Отсюда следует трудноразрешимая проблематичность кураторской этики. Запуская проект, куратор фактически провоцирует конфликт, конечного разрешения которого он не может предусмотреть, но при этом обязан нести за него ответственность. И речь идет не только о внутреннем конфликте (творческом конфликте участников проекта и их произведений), но и о конфликте внешнем. Как мы уже говорили, куратор, будучи посредником между институцией, произведением и публикой, потенциально всегда находится в конфликтной ситуации, посредничать в которой он обязан, но разрешить которую не в состоянии. Ведь система искусства – это всегда la police, а подлинная выставка – всегда la politique. Отсюда следует еще одна неизбежная проблема. Если система – это la police, а проект – la politique, то любой состоявшийся проект является результатом компромисса. Стоил данный компромисс кураторский усилий, удалось ли куратору сохранить то, ради чего он шел на риск, – заранее предусмотреть невозможно. А потому, с одной стороны, никто не может гарантировать, что, рискнув и просчитавшись (и совершив таким образом этическую ошибку), он не перестанет в результате быть куратором. Но, с другой стороны, если куратор не сталкивается с риском, значит он не куратор. Ведь если он не рискует, то просто следует моральным установлениям, и необходимость этического выбора перед ним не стоит. А если он не сталкивается с риском и необходимостью выбора, то находится вне этики. Этика, в отличие от морали, не имеет априорных нормативов, этика – это всегда поиск, или, как говорил Саймон Критчли, размышление и эксперимент над самим собой. Этики, как завершенной в себе данности, нет, она всегда – процесс обретения этического опыта.
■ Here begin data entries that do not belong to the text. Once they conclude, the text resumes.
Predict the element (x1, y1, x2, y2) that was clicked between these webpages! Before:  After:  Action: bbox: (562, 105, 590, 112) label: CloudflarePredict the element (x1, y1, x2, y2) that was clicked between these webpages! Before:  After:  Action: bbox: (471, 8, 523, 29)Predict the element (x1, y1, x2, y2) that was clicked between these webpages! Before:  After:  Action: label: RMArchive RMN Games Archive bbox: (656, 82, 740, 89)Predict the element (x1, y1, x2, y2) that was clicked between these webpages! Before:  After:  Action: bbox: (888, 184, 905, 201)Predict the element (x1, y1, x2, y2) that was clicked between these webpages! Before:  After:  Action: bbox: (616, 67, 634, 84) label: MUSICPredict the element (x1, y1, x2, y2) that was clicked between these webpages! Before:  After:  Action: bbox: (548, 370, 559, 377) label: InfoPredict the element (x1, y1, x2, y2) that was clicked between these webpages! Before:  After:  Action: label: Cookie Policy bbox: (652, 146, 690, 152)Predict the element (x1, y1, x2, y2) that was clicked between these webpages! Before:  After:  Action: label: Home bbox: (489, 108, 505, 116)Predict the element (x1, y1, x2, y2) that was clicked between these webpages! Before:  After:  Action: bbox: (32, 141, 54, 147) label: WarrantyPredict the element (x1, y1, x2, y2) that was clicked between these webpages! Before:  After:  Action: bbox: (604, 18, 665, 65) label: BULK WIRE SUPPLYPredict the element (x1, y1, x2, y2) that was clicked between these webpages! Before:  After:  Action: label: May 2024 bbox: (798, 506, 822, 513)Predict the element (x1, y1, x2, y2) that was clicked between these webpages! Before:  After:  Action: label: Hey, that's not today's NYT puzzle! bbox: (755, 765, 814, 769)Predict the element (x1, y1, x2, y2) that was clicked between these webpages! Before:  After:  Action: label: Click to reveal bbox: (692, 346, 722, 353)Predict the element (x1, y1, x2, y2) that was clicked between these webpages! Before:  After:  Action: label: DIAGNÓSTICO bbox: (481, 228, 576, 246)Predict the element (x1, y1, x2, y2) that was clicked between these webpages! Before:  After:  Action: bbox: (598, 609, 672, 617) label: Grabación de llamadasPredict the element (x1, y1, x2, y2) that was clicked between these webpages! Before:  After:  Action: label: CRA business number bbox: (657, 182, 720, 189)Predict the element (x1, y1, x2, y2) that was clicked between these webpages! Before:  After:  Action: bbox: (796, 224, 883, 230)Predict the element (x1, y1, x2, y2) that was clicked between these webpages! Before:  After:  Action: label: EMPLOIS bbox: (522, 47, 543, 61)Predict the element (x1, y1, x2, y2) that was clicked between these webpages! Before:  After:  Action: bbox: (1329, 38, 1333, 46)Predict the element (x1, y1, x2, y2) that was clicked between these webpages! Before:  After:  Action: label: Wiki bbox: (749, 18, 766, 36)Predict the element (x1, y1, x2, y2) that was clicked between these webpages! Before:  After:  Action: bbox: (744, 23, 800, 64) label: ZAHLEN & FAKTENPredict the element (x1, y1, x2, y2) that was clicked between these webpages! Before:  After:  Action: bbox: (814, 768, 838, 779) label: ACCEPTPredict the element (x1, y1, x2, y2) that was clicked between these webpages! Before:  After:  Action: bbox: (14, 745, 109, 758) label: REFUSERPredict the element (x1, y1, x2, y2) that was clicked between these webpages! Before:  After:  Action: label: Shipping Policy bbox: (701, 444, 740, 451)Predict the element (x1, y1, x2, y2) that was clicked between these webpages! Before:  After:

В заключение признаем и то, что мы не можем с математической точностью дать ответ, насколько искренен был куратор в каждом совершенном им выборе. Мы не в состоянии достоверно установить, в каком случае он проявил подлинные чувства и убеждения, а в каком – продемонстрировал нам очередной цинический перформанс; в каком случае он был ведом поиском opportunities, а в каком – этического опыта. Однако из последовательности пережитых куратором рисков и совершенных им актов выбора мы можем вывести закономерность, которая есть не что иное, как биография. Именно биография и проистекающая из нее репутация позволяют судить, в какой мере то, что делал куратор, относится к этическому опыту. Читая его биографию, мы можем сказать, следовал ли куратор моральным установлениям и, соответственно, шел по пути карьеры, – или же им руководил этический опыт, и, следовательно, он выбрал судьбу.